Global investment manager

Henderson Group plc was a global investment management company with its principal place of business in the City of London. It merged with Janus Capital Group in May 2017 to create Janus Henderson.

==History==
The company was established in 1934 to administer the estates of Alexander Henderson, 1st Baron Faringdon. In 1975, it started managing pension funds.
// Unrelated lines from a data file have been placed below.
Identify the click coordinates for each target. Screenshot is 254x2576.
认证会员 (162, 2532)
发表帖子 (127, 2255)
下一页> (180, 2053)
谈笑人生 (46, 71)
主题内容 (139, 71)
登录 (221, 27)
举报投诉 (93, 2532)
It was first listed on the London Stock Exchange in 1983.

In March 1998, it was bought by AMP Limited (and subsequently integrated with AMP Asset Management's operations
in the UK and Australasia as Henderson Global Investors.)

On demerger from AMP and re-listing as HHG Group in 2003, the group comprised Henderson Global Investors (a UK-based investment manager), Life Services (comprising the life and pension books of Pearl Assurance, NPI, National Provident Life, London Life Association, and HHG Services) and the financial advisory firm, Towry Law. AMP Limited sold its remaining 15% stake in the Company in 2005.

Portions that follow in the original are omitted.